The corner store was where the news of the “street-village” was disseminated, along with generous portions of gossip. Not all the comments were kind. It was a decade when divorced women, as well as those who had children out of wedlock, were considered shameful. Neighbours who did not properly sweep the sidewalks in front of their houses or whose laundry on the clothesline did not appear clean, were criticized. Those who did not attend any church or worship at a synagogue also received a good share of criticism.
However, corner stores were also where people shared their problems and supported each other. The harsh realities of life were softened by discussing them with neighbours. Health difficulties, problems providing food for the table, loneliness as sons or a husband were overseas, as well as day-to-day stresses were ameliorated by a few sympathetic words spoken at corner stores.
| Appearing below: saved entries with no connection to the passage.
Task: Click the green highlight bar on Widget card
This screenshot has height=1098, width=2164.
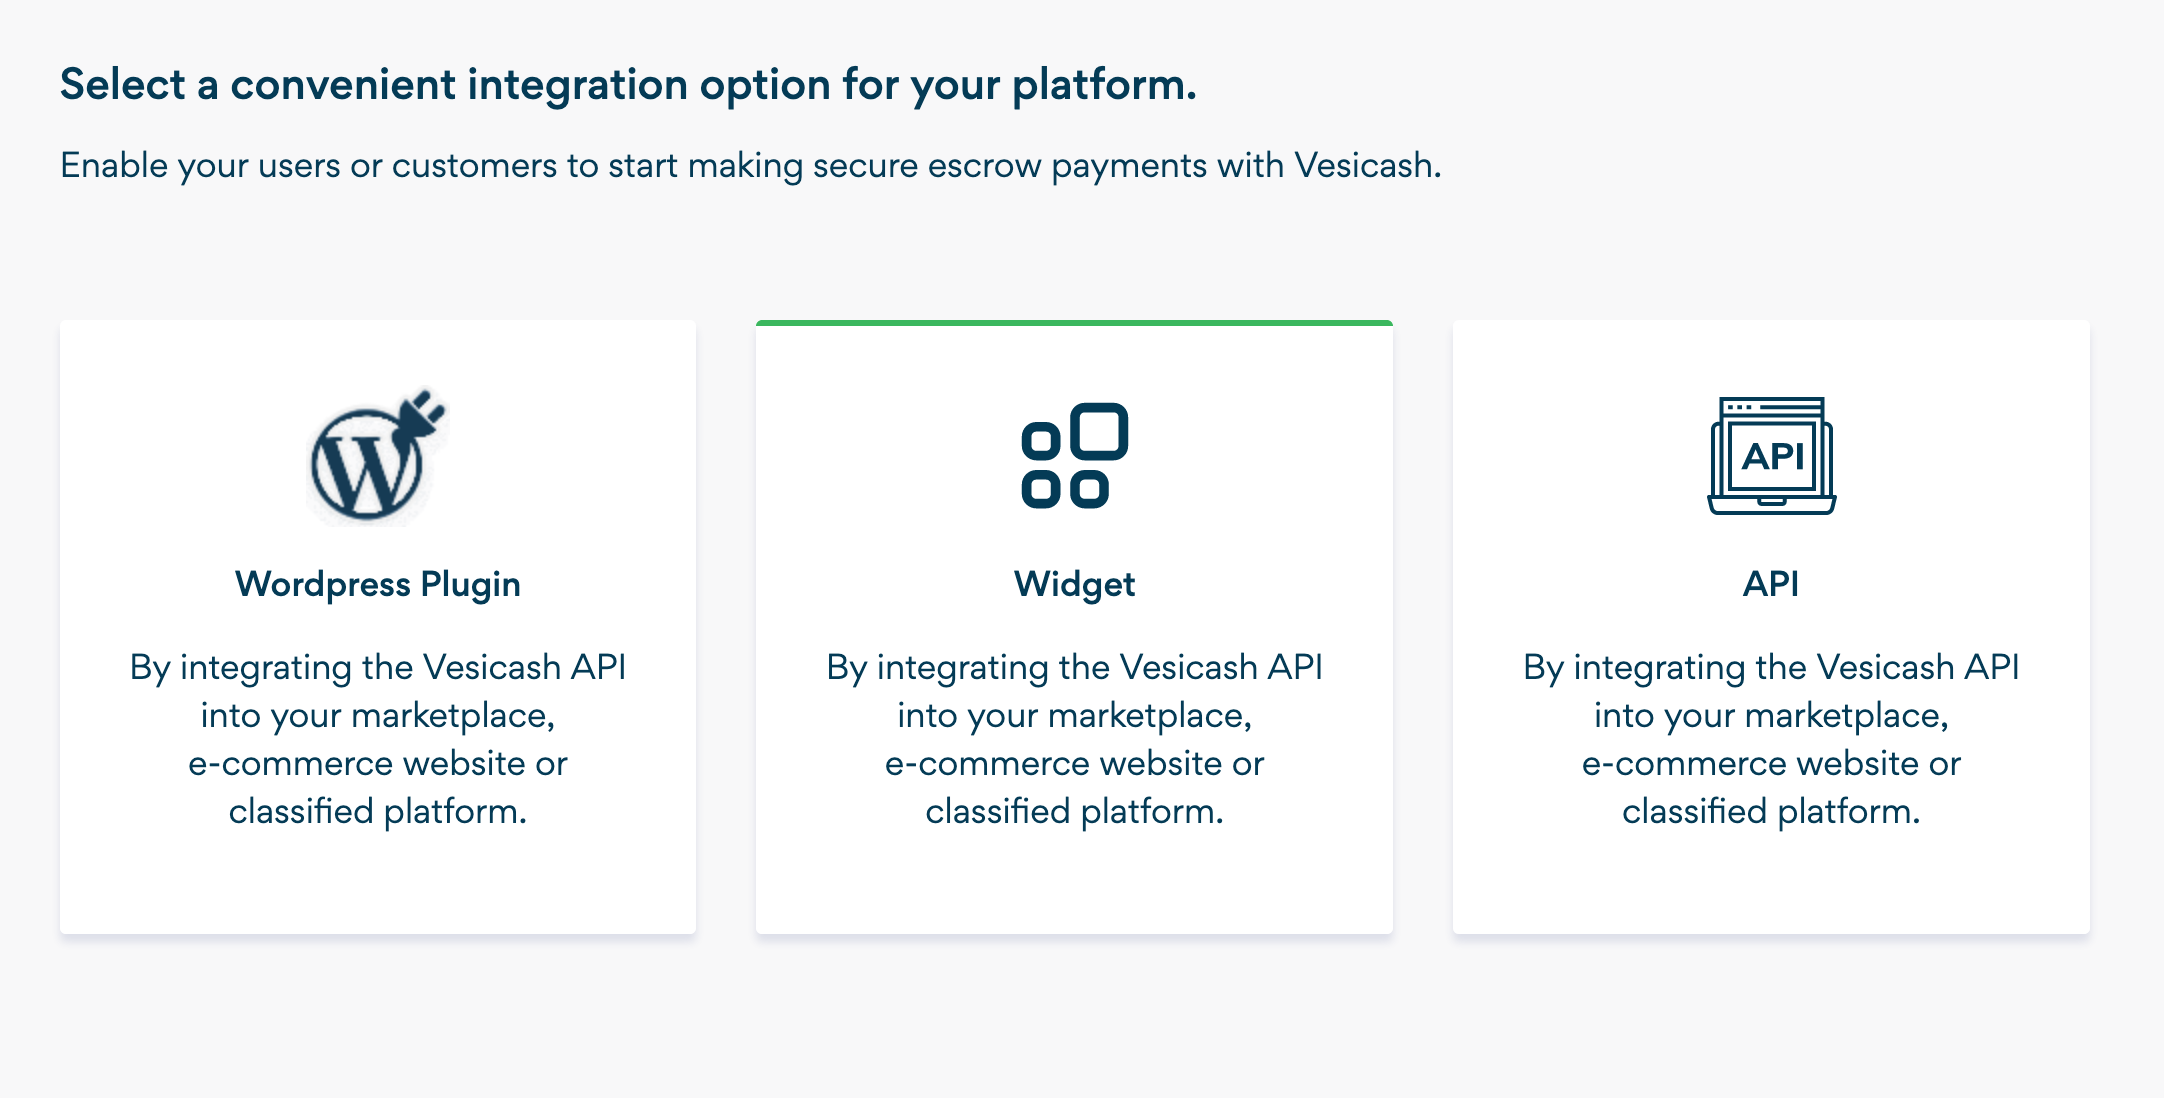Action: pos(1074,323)
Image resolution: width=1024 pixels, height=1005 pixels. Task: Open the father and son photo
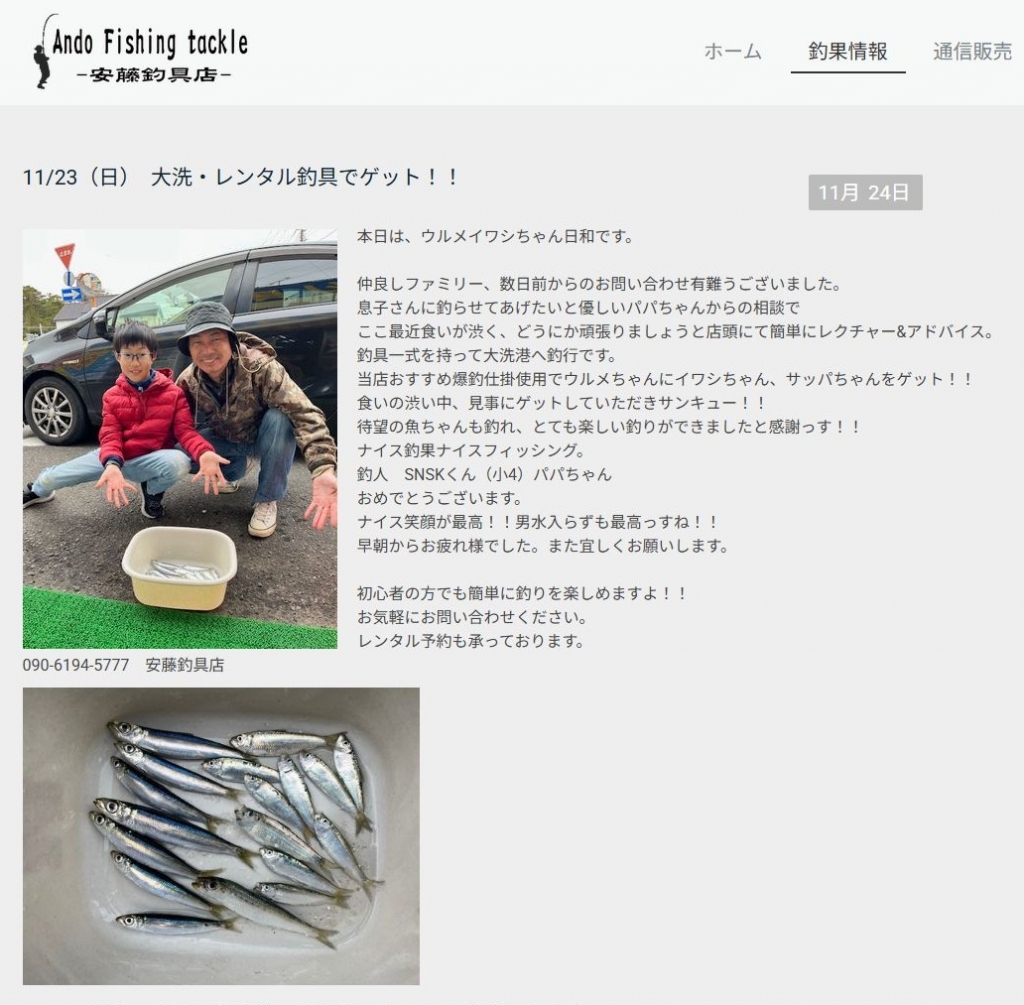pyautogui.click(x=180, y=439)
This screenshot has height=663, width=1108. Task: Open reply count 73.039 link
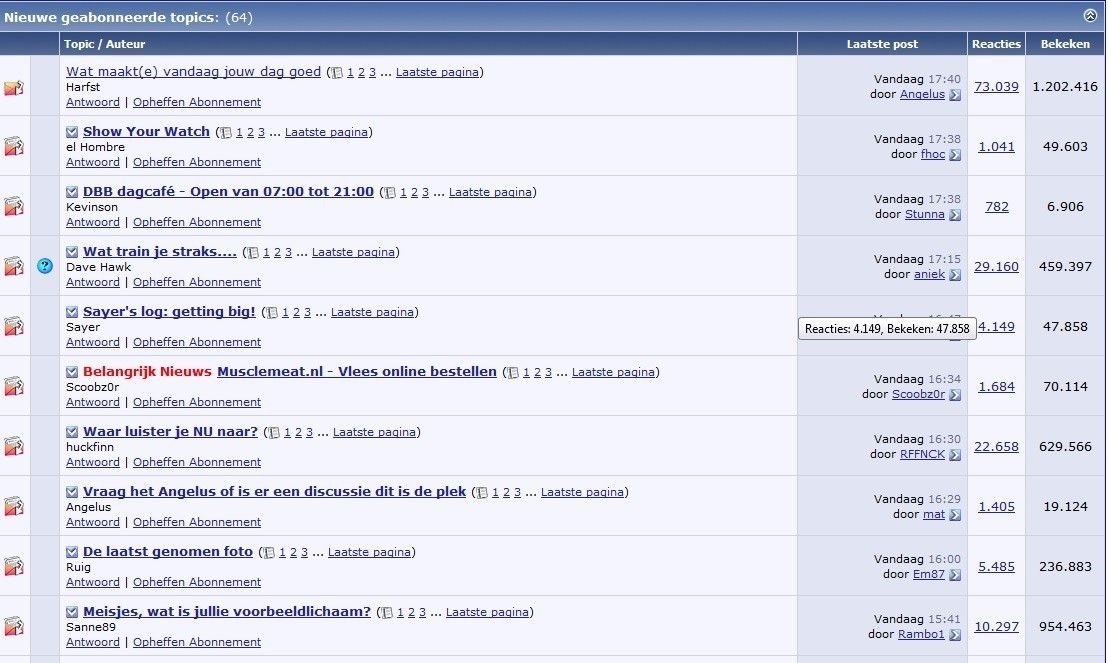pyautogui.click(x=996, y=87)
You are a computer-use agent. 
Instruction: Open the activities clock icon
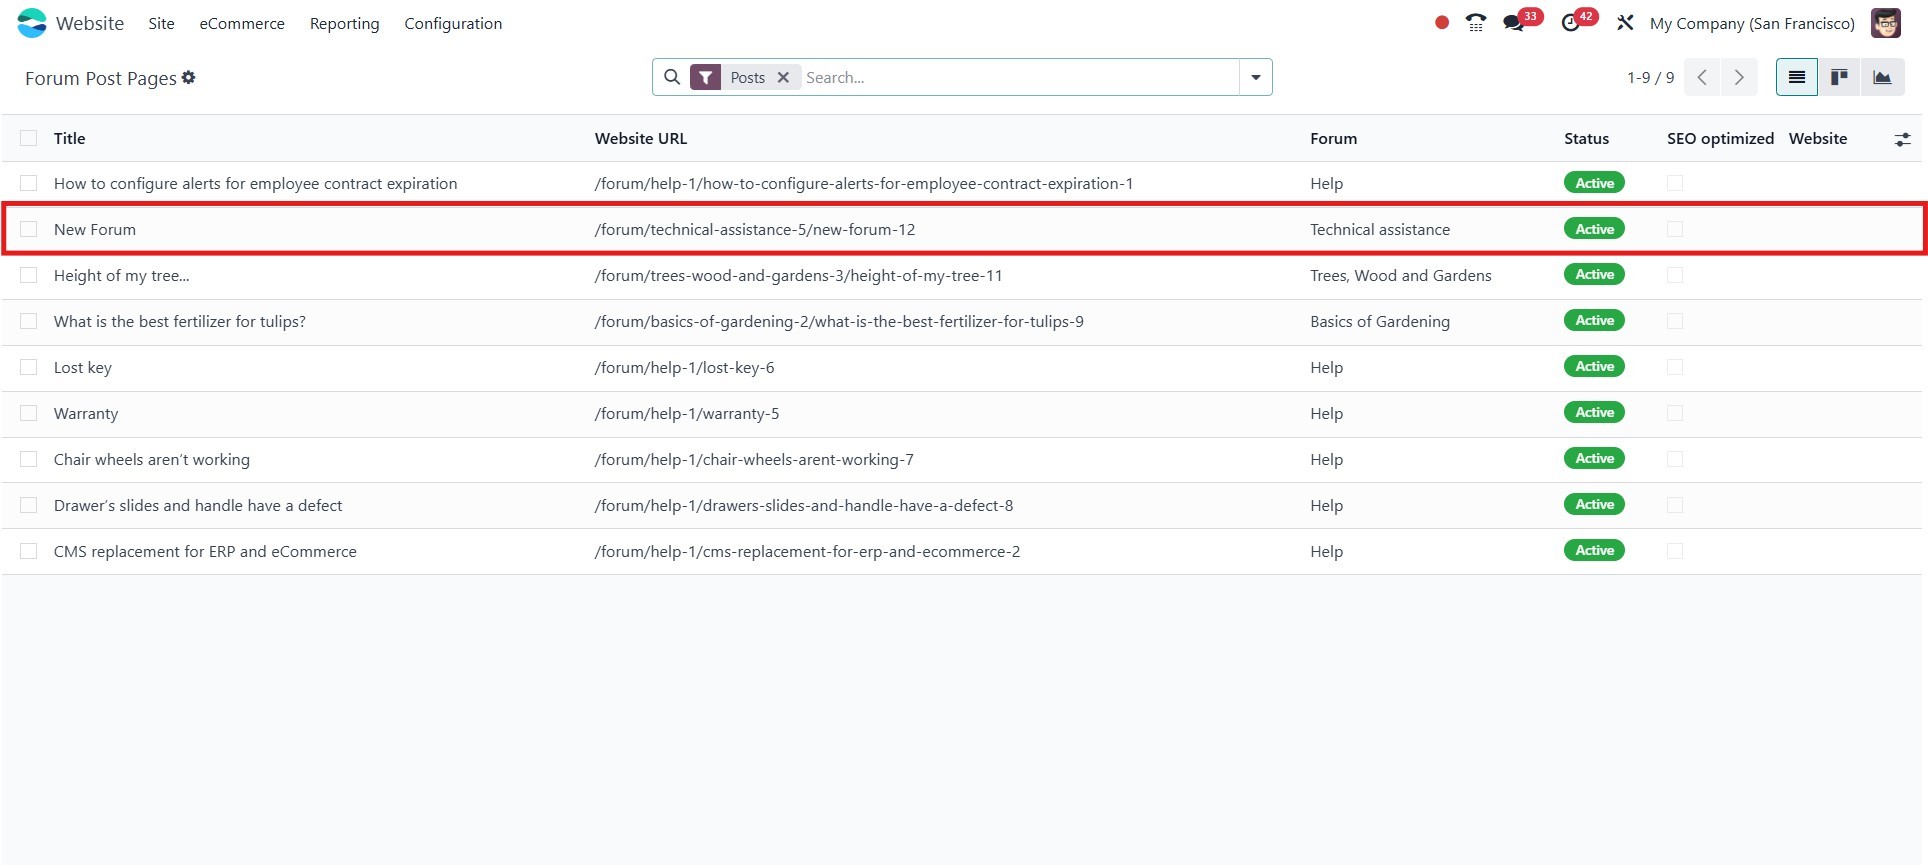pyautogui.click(x=1571, y=23)
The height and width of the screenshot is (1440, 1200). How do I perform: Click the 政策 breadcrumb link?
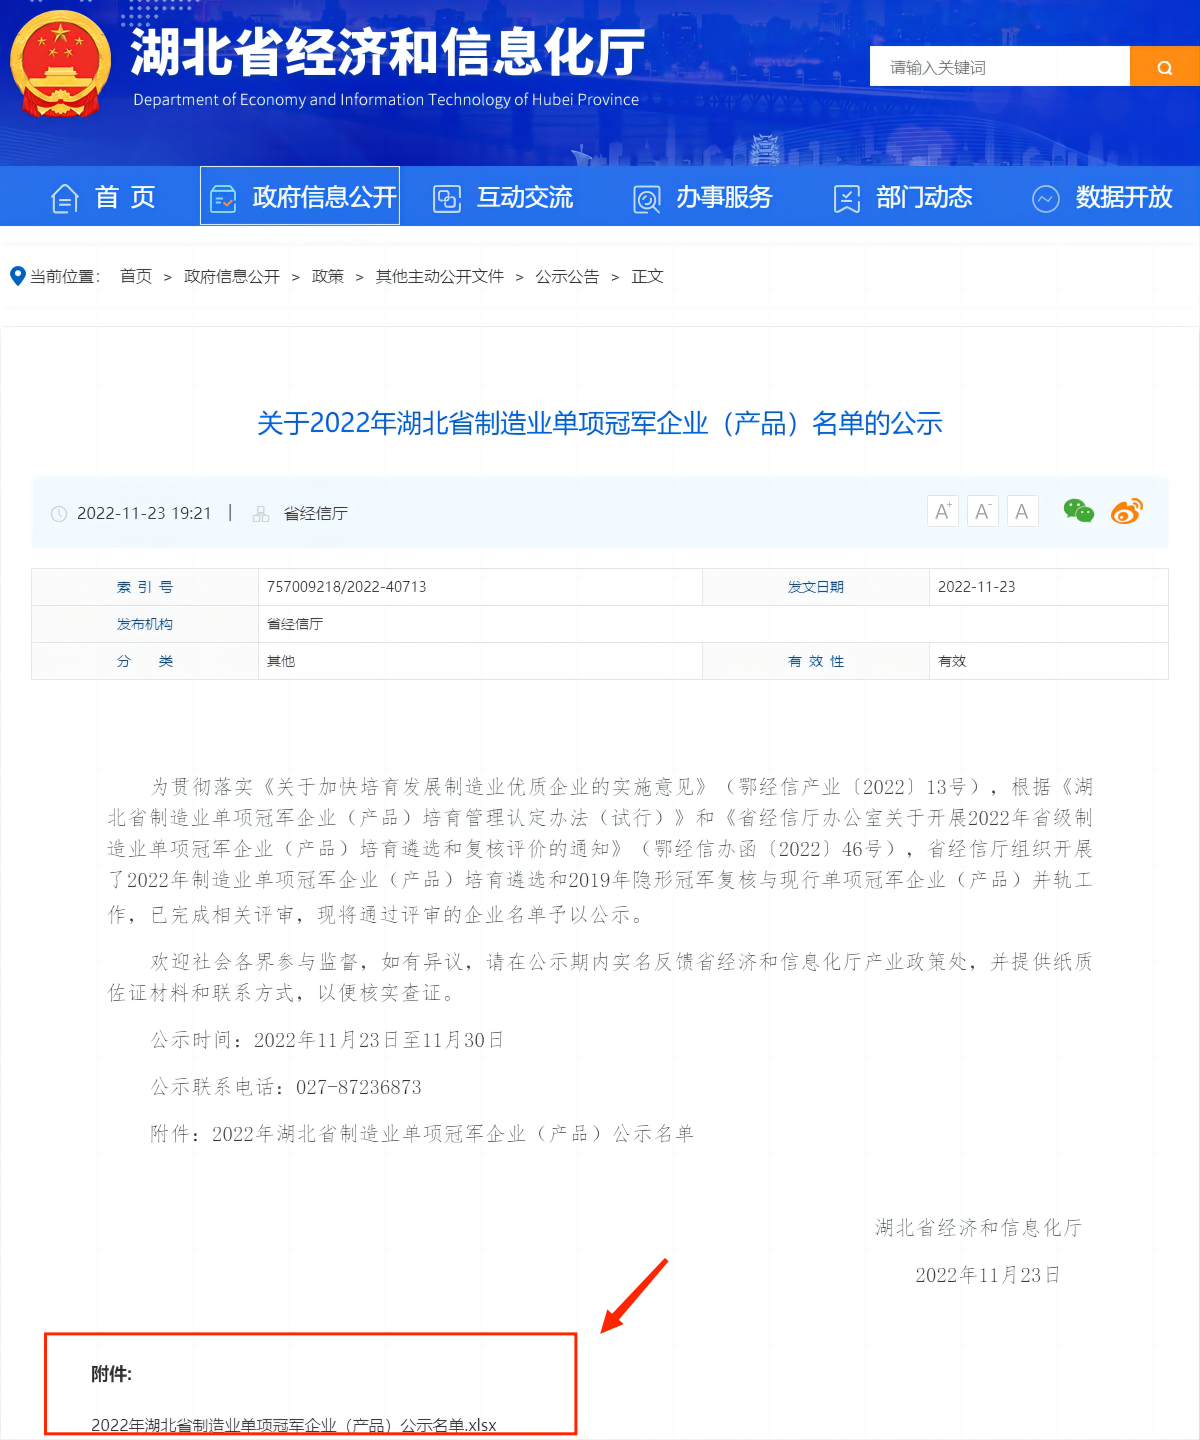click(327, 276)
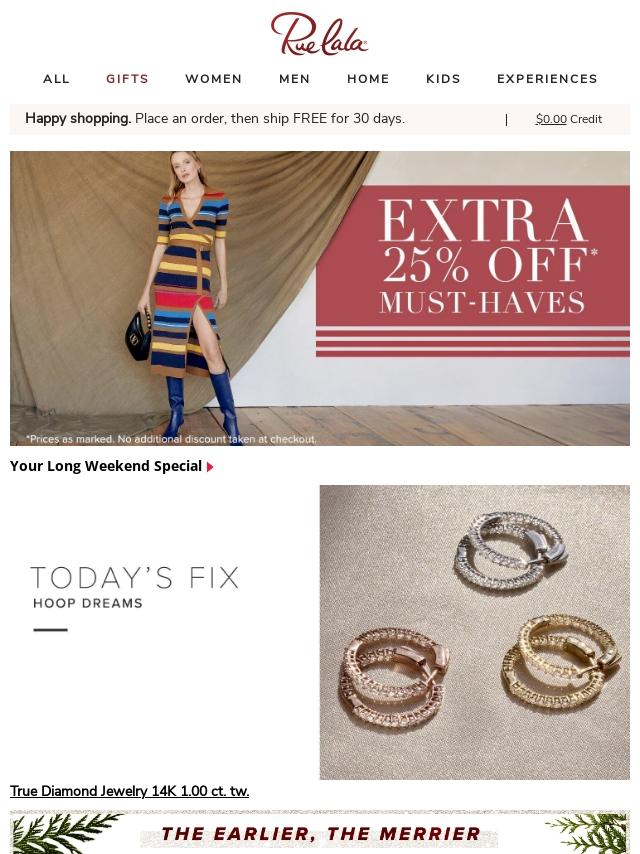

Politics, soap operas on the radio, Hollywood hairstyles, movie stars, and the current films at the local theatre, were all discussed. Another favourite of the gossip mills was the antics of a local Romeo or a woman of “loose morals.” This term encompassed a myriad of mostly trivial nefarious behaviour. Most streets possessed at least one child who spoke about the visits of an “Uncle Harry” on Wednesday nights when their father worked late. The 1940s was a decade when coal, bread and milk were delivered directly to homes, often by horse-drawn wagons. A handsome delivery man elicited many remarks, as well as a few knowing smiles. A child that was better looking than either of his parents was jokingly referred to as another product delivered by the milk or bread man.
News from the war front was usually avoided in the corner shops. Almost every family was touched by the war, as they had a relative, friend or neighbour serving overseas. Discussing the latest battles or casualty reports added to people’s fears. However, though not often discussed, the war remained a concern that lingered beneath the surface of the lives of everyone.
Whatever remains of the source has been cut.